Resiko model formasi ini adalah bila salah satu gagal kombo atau terkena stun,
maka berantakan sudah bila sisanya tidak dapat meng-handle serangan yang
seharusnya terus berantai beruntun.
Ditambah
lagi mereka berdua tidak ada yang menggunakan tameng/shield. Satu-satunya cara
untuk menangkis serangan secara fisik adalah parry. Yakni menggunakan
pedang/belati/pisau untuk menepis atau menangkis serangan fisik.
“apa kamu
pernah berpikir kalau witch di sini seperti game-game fantasi?” Yuki berujar
kala mereka berdua tengah seru serang-menyerang dan bertahan.
“maksudnya?”
Yuki
mengambil napas, lalu berujar “kalau witch di sini menyerangnya model kekuatan
magis, mungkin tangkisan/parry kita ndak bakal mempan.”
“keep in
mind, ini minecraft berbeda dengan aslinya. Di versi aslinya, minecraft tidak
seserius ini.”
“seserius?”
Iruma
terdiam sejenak. Ia teringat kembali tujuan awal terjun mengikuti program uji
beta. Yakni karena proses riset pengerjaan hasil akhir untuk program studinya.
“… maksudku
biasanya yang namanya game, itu bagaimanapun tetap saja game. Harus dinikmati.”
“yah
bukannya emang gitu ya kan?” Ujar Yuki setelah memberikan serangan final dengan
dua pedangnya.
Melihat
sekitar area luar, cukup bersih dan tidak ada mob hostile yang bermunculan.

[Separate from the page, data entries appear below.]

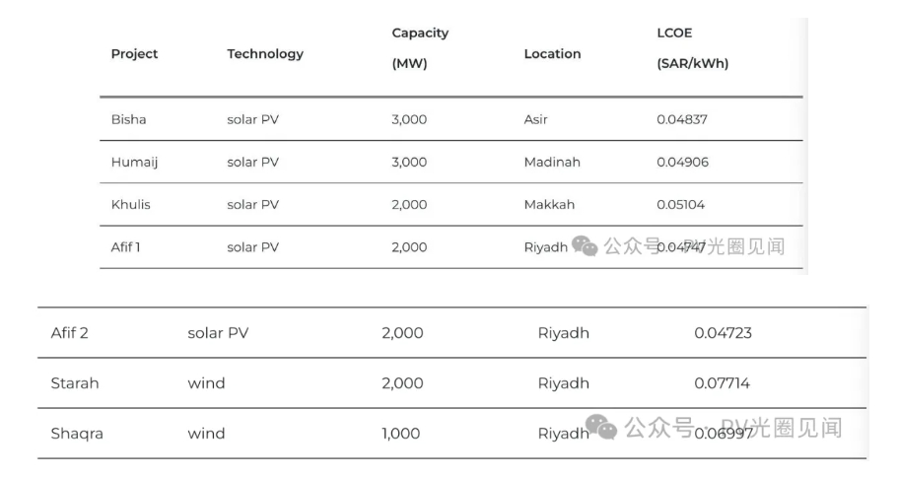
Task: Click the Afif 2 project name
Action: pyautogui.click(x=70, y=333)
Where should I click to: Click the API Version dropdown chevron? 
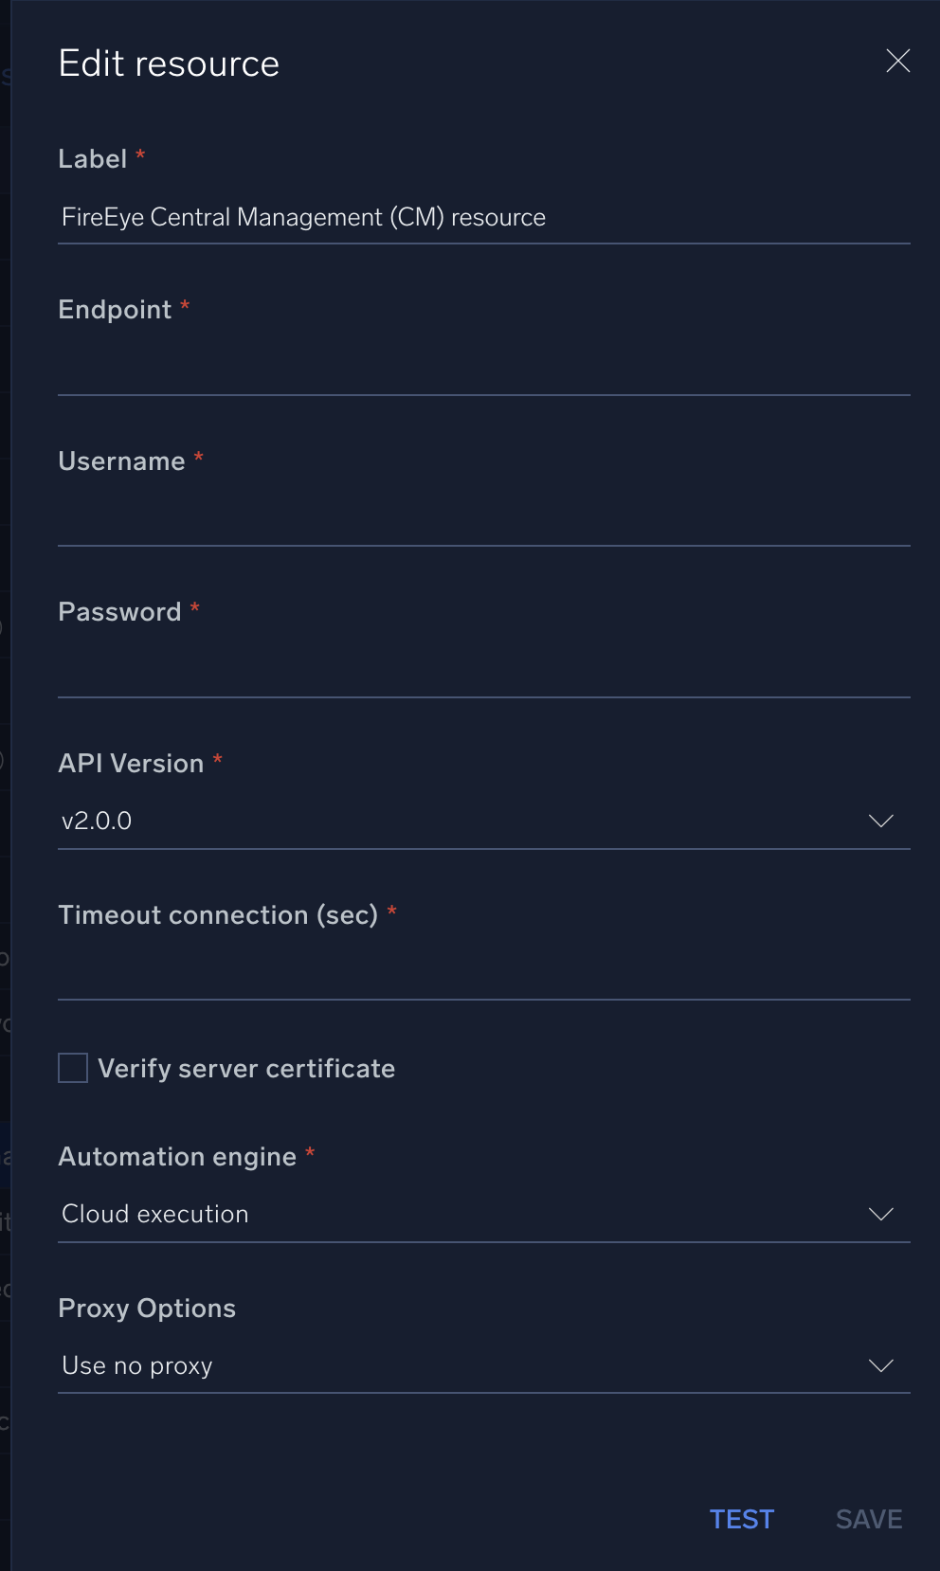tap(880, 821)
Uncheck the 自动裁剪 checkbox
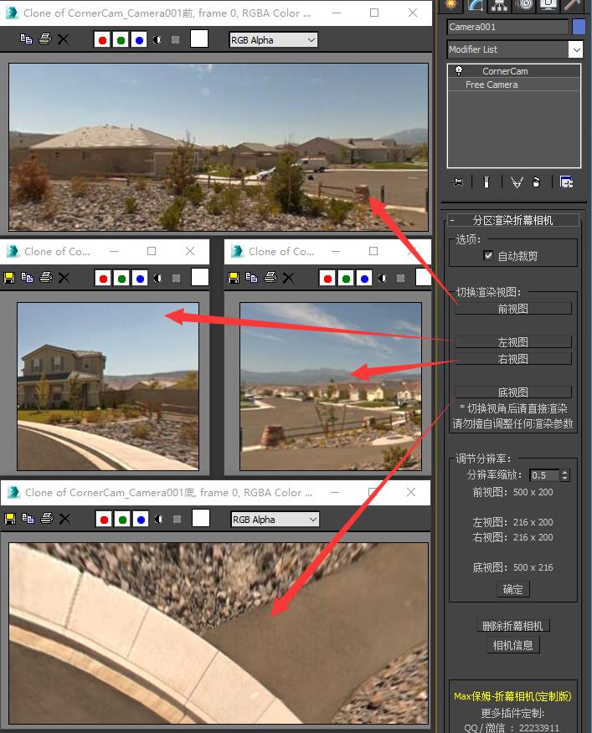This screenshot has width=592, height=733. pyautogui.click(x=489, y=256)
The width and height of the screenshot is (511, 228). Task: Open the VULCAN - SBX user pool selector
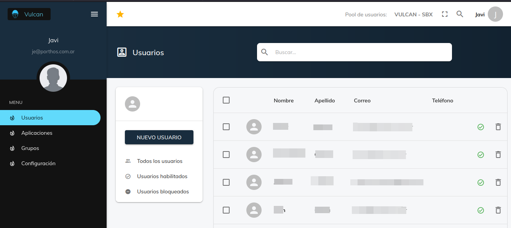click(413, 14)
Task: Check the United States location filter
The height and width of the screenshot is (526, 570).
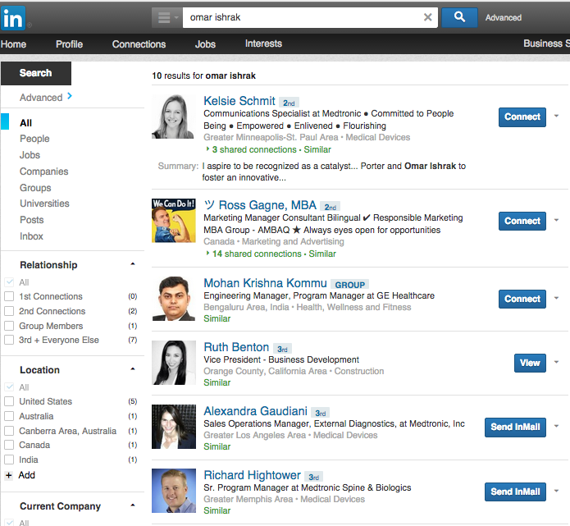Action: [9, 401]
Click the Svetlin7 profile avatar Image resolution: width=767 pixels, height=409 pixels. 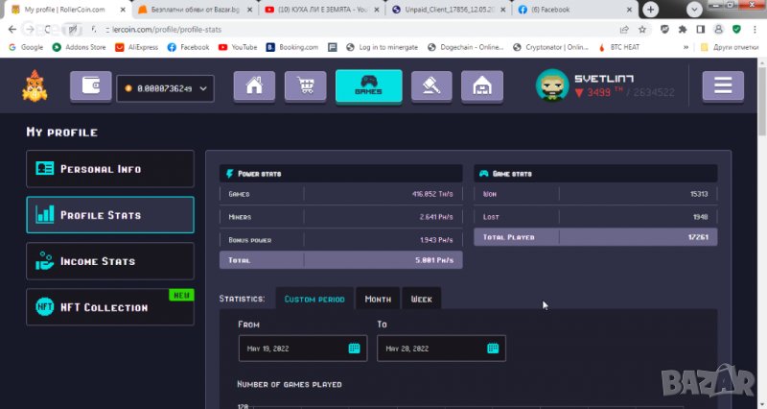pos(551,86)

Yuki menarik kembali topik, “ok. Saatnya kamu cerita sama aku. Apa yang terjadi
sampai kalian. I-ru-ma dan Len-ka bisa kena serangan endermen yang seharusnya
mob ini netral.”
Iruma
mengangkupkan belati, ia jatuh duduk setelah lama berdiri dan berlari
“ceritanya ndak panjang..”
***
Akhirnya
proses shift jaga malam berlangsung lancar, meskipun tengah malam sempat
terjadinya ambush, serangan tiba-tiba dan kewalahan lalu si Yuki datang
membenah menyelamatkan.
Ini mungkin
pertama kalinya aku berhutang kepadanya. Karena bila aku mati, baris hp
menyentuh titik nol maka kemungkinan besar aku tidak akan respawn lagi
dan kembali pulang, terbangun. Rentetan cerita yang aku alami belum cukup tebal
untuk sekelas skripsi yang biasanya mereka para pemburu nilai dan pengetahuan
membuatnya setebal seperti kamus yang dibuat oleh John E. Coll dan Hassan
Sadily.
Mungkin
bagaimanapun, si Yuki aku akui. Ia saat ini, yang aku kenal. Pemain uji beta
yang cukup kuat untuk meng-carry kawan dan juga jadi penyerang utama. Sekalipun
ia sering sesekali ceroboh dan bertingkah kekanak-kanakan.
“Iruma,
Iruma!”
“ya. Irma
disini.”
“kemarin-kemarin,
kamu ingat nggak yang aku minta tolong ke kamu. Mencari villager yang bisa
meracik ramuan?”
Aku berguman,
“meracik ramuan… itu kalau di minecraft, diistilahkan cleric. Kalau di sini
mungkin beda. Ada apa?”
“ya.. kamu
bisa bedakan kan? Villager ini itu dia ahli dibidang pandai besi, terus kalau
yang satunya dibidang daging jagal, dan lain-lain.. kan? Kan?”
“ya.. bisa,
ada apa memangnya?”
Yuki
terkekeh, “nanti aku kasih tahu. Penting cari orangnya dulu. hehe.”
Rencana si
Yuki terkadang melampaui batas logika, tidak dapat diperkirakan. Tahu-tahu
begini, seolah melebihi ekspektasi.
“oi bocah!”
Sapa kang Blacksmith. Kebetulan kami melintas, ia mendapati kami dan menyapa.
“kang!”
Responku menoleh segera.
“bagaimana
dagger yang aku poles kemarin? Nyaman?” Tanya kang Blacksmith. Ia menyeka tirai
ruko miliknya.
Mendengar
kang pandai besi menanyakan hasil karya miliknya, segera aku tarik belati dari
sarung dan memperlihatkan kepada si pandai besi, “ini kang. Nyaman banget, apa
lagi belati ini bisa ditarik keluar untuk respon siaga kalau ada serangan
tiba-tiba.”
Kang
Blacksmith memegang dagger yang terbuat dari batu, tapi telah dipoles olehnya
diberi beberapa material metalik pada bilah tajam belati. Ia berujar “tapi
bagaimanapun ini hanya dagger. Apalagi terbuat dari batu, kau bocah tetap harus
bisa pakai pedang! Apalagi kamu itu laki-laki.”
Aku
terkekeh, “bagian pedang sudah diambil sama si Yuki.” Ujarku menunjuk-nunjuk
Yuki.
Ia merespon
senyum tawa tanpa suara.
“tapi
ngomong-ngomong… pedang apa yang digunakan pasanganmu?” Ujar kang pandai besi
setengah berbisik mendekat telinga. Oi, kau ini bisik-bisik. Ia itu warrior.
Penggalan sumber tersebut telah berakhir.